The legacies of Ken Saro Wiwo’s crusade against environmental degradation by the oil companies and the insensitivity of the Nigerian government to the poverty and deprivation of the indigenous people whose land yield the black gold that fuels the Nigerian economy are incontrovertibly evident. It awakened aspirations of the Ogoni people and the entire peoples of the South-South; got the oil companies committed (at least in principles) to respect the environment in their oil exploitation and to ameliorate earlier environmental devastations; nudged the Nigerian government into plowing back more money from the oil wealth into the oil producing areas for education, jobs, health services and social amenities; etc. .

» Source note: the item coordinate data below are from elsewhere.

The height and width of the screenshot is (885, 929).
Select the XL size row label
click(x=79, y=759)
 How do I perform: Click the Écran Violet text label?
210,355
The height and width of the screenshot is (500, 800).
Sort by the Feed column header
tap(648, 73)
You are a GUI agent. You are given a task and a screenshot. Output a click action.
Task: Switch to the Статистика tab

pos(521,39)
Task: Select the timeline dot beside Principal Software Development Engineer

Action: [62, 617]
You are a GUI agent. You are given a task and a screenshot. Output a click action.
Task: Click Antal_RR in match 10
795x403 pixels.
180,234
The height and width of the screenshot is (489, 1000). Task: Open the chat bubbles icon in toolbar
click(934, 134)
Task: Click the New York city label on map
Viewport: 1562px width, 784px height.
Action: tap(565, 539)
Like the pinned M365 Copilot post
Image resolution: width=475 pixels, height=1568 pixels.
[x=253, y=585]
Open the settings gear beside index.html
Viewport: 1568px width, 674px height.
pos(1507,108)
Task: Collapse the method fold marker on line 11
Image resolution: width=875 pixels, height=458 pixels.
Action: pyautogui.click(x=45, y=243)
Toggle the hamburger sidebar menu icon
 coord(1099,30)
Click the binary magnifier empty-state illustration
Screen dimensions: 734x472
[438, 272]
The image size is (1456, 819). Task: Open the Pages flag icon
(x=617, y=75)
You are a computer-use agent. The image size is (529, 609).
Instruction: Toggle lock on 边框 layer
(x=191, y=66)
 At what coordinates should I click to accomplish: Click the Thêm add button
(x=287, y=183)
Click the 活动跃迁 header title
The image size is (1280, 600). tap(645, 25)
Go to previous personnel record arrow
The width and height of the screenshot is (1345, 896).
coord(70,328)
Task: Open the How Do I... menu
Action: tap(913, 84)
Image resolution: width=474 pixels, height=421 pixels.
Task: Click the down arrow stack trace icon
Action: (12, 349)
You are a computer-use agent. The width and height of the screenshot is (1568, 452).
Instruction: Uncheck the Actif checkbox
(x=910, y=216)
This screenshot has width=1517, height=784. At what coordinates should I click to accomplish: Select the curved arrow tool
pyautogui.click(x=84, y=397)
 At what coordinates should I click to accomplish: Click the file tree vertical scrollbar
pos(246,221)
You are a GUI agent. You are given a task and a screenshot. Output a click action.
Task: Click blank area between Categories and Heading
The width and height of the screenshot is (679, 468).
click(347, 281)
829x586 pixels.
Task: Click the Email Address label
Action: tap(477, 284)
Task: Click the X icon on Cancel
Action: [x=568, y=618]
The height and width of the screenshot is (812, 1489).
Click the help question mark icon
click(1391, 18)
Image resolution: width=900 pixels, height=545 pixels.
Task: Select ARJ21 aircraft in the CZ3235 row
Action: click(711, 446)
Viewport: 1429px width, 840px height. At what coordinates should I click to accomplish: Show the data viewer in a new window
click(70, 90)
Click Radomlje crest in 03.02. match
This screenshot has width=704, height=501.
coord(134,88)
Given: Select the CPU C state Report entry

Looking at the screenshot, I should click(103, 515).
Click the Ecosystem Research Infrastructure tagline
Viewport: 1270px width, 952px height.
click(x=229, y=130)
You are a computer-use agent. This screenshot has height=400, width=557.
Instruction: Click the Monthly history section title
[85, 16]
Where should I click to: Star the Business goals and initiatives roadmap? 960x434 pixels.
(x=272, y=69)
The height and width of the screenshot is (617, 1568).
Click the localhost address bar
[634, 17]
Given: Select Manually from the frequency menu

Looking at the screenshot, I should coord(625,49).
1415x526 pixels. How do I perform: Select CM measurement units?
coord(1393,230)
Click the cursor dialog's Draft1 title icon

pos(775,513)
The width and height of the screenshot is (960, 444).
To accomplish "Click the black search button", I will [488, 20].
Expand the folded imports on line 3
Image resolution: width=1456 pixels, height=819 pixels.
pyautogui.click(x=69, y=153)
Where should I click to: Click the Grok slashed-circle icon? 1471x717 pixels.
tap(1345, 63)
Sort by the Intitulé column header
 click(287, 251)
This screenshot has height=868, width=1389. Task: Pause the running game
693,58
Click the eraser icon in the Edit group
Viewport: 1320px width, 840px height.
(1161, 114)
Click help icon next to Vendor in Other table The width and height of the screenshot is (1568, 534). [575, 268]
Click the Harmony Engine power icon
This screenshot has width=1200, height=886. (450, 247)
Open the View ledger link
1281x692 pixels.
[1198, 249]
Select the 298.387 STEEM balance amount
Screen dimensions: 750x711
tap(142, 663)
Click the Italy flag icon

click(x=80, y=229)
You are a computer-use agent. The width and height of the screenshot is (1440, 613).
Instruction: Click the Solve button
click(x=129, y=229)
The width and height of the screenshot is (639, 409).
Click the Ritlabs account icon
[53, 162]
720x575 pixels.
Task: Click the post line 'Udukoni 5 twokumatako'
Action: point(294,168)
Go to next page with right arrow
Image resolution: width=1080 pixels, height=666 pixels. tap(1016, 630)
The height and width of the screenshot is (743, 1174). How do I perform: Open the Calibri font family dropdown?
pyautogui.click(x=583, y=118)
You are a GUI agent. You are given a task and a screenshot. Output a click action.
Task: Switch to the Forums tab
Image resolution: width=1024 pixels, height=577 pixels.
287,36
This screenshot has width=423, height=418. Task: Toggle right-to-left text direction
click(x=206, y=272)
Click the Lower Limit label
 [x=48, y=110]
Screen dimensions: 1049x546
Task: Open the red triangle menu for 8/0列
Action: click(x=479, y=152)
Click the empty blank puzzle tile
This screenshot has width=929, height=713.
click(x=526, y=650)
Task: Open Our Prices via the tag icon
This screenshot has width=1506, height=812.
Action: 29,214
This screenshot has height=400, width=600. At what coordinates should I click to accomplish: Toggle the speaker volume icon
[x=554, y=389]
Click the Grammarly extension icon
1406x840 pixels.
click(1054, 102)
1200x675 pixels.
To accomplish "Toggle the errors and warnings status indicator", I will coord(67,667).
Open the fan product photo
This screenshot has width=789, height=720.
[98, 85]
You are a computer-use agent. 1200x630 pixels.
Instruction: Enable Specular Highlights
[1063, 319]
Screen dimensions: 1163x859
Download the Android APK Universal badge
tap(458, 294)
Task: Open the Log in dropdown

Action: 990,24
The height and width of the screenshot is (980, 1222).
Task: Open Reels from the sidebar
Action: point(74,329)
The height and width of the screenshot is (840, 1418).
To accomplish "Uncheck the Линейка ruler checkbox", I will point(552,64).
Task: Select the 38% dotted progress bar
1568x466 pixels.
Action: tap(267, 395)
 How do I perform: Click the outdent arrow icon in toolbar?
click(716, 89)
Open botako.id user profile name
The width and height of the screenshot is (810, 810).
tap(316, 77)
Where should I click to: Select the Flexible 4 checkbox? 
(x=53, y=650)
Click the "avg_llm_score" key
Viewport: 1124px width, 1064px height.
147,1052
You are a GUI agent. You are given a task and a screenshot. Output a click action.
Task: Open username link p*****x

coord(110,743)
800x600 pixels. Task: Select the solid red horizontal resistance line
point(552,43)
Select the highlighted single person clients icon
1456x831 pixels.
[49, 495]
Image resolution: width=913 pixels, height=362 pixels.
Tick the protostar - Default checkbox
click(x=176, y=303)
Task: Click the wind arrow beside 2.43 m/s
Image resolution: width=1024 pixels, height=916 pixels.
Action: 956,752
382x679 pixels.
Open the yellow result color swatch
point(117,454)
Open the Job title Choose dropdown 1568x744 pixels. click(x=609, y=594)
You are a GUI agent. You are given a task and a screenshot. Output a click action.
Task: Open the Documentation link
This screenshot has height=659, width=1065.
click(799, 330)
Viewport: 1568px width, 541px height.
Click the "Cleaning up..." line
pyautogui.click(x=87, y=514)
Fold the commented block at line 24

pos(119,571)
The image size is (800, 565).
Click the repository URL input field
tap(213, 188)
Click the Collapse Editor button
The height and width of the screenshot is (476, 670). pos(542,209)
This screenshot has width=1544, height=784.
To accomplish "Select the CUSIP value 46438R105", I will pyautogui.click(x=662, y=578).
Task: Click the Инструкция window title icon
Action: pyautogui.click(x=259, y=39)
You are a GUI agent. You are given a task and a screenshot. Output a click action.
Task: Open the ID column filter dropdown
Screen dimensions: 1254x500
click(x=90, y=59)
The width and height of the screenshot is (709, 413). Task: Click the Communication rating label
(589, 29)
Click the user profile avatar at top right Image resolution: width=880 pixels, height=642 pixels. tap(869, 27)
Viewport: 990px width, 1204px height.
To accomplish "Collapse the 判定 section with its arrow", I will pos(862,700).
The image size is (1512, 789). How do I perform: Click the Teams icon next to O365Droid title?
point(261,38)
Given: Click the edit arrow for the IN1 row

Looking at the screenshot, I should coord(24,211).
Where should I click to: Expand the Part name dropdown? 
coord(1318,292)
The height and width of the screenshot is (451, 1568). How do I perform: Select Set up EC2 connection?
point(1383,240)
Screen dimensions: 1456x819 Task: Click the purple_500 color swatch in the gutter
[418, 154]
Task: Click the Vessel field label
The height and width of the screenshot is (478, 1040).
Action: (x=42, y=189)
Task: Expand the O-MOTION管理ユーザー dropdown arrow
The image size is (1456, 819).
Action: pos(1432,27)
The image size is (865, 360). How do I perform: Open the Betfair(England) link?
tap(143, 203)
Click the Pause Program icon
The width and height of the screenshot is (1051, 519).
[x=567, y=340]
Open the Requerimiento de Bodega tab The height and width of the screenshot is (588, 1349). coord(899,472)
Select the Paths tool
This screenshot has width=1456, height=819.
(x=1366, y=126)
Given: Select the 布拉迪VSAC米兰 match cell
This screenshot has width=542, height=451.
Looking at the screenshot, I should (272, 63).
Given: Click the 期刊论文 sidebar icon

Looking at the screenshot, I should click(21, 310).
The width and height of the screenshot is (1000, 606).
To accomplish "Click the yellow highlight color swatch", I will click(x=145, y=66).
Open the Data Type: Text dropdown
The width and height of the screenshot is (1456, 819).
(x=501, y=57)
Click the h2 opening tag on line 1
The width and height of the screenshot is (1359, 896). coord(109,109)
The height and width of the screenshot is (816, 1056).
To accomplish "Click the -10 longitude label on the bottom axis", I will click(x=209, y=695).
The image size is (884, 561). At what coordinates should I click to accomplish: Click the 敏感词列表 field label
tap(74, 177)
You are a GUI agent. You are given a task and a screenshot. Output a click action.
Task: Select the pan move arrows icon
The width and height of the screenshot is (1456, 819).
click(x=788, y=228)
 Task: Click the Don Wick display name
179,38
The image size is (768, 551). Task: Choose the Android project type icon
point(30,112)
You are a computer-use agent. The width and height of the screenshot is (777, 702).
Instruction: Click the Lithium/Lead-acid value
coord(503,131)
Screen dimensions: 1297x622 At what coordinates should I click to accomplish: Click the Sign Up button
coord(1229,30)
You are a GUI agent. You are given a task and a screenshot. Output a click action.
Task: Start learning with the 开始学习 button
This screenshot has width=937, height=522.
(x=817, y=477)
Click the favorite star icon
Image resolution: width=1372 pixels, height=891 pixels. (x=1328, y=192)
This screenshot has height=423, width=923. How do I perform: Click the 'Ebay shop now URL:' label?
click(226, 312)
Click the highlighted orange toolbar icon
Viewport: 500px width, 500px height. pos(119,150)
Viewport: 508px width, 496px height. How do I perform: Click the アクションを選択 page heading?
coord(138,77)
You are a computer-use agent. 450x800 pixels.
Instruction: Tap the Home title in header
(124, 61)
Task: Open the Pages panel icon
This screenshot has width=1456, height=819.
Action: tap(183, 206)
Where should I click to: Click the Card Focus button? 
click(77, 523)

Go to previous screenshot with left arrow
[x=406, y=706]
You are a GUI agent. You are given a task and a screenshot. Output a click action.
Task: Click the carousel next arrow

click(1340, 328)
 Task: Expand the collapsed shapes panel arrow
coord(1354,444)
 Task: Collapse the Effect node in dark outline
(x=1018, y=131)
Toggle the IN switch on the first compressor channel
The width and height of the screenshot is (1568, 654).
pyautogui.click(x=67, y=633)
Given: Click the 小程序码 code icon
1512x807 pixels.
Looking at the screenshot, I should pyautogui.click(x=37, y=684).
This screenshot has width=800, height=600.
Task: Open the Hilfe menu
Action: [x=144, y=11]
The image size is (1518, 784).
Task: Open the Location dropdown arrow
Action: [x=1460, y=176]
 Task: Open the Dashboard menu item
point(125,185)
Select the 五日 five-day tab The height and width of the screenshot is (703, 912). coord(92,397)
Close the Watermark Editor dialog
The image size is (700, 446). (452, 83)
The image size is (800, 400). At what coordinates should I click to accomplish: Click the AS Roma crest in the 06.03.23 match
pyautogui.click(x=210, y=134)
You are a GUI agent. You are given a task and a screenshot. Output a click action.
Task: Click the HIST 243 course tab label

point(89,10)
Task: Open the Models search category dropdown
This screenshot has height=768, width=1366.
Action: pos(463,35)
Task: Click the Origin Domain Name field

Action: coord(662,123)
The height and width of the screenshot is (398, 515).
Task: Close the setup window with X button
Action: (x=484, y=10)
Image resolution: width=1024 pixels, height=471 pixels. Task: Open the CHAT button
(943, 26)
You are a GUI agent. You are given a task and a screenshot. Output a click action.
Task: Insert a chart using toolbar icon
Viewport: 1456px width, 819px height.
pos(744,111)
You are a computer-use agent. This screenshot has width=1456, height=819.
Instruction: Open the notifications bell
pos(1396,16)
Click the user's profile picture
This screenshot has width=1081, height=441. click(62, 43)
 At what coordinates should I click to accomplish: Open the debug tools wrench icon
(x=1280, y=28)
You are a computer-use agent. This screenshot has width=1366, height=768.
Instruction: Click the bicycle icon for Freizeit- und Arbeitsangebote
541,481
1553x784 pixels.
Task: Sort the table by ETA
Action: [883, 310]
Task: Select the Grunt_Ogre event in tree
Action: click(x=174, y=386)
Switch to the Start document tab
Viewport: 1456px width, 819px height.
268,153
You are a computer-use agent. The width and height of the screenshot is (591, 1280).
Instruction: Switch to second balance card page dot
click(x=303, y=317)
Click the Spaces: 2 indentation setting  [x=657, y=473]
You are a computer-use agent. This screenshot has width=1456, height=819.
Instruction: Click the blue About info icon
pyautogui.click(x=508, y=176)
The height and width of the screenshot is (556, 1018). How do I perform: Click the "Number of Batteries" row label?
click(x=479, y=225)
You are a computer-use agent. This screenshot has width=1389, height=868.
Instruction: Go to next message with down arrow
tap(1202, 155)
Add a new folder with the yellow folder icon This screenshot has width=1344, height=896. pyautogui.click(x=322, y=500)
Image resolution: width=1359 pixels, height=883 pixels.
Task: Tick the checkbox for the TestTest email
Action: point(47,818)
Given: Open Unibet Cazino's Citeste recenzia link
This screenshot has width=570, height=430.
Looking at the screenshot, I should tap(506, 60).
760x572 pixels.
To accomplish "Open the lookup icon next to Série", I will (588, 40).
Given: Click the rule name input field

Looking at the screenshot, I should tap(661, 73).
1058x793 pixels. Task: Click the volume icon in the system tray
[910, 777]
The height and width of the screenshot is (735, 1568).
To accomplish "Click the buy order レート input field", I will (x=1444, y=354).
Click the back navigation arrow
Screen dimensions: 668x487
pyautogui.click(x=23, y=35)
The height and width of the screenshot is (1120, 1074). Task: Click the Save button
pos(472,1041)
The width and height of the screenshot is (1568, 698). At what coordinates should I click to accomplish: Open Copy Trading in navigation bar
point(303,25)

Above all, it changed the power dynamics in Nigeria politics; with the most magnificent outcome of this restructured balance of power being the presidency of an ethnic minority from the South-South geopolitical zone, Goodluck Jonathan. In the 2nd Republic, Mama Agbagha rightly wrote that “Nigeria is a political tripod”. The three legs of this metaphorical three-legged frame were, of course, the Igbo, Yoruba and Hausa. Then, it was axiomatic that the three major ethnic groups of Nigeria dominated Nigerian politics and dictated its tenor. But that has changed; the minorities of the South-South became significant and decisive players in Nigerian politics. Today, an imaginative writer’s characterization of Nigerian politics will not be that of a political tripod but a political quadruped. The four feet of this figurative four-footed organism are the Igbo, Hausa/Fulani, Yoruba and the Southern minorities.
Saro Wiwo should have been honored post-humously for his extraordinary courage and willingness to lay down his life for the betterment of the Ogoni people and other peoples of the South-South, and by extension, all Nigerians.
Tochukwu Ezukanma writes from Lagos, Nigeria.